(GIVEN PASSAGE):
%%

House Bill 600 was introduced by Rep. Nicole Lowen (District 6, Kailua-Kona, Holualoa), who said she did so in response to recent studies that have concluded that oxybenzone disrupts coral development and growth.

“Our reefs are an essential economic driver of our tourism industry, they sustain our fish populations for fishermen, and are home to many species found nowhere else in the world,” Lowen said. “Safe, effective, and affordable alternatives to oxybenzone are available already. How can we, in good conscience, continue to needlessly allow the use of this chemical that we know causes damage to coral?”

HB600 would make the sale of products containing the chemical a petty misdemeanor.

“I signed on to this bill because this is a conversation that needs to begin,” said Kauai Rep. Dee Morikawa.

But Morikawa said she has concerns about the sudden prohibition and penalties, especially since the industry has so many products containing oxybenzone for sale.

%%

List the three things that, according to Lowen's quote in the passage on House Bill 600, the reefs do or are.

(SOURCE DATA):
%%

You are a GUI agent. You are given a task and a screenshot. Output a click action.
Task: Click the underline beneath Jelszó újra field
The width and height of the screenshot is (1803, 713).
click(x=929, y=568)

%%

(TASK ANSWER):
- They are an essential economic driver of the tourism industry.
- They sustain fish populations for fishermen.
- They are home to many species found nowhere else in the world.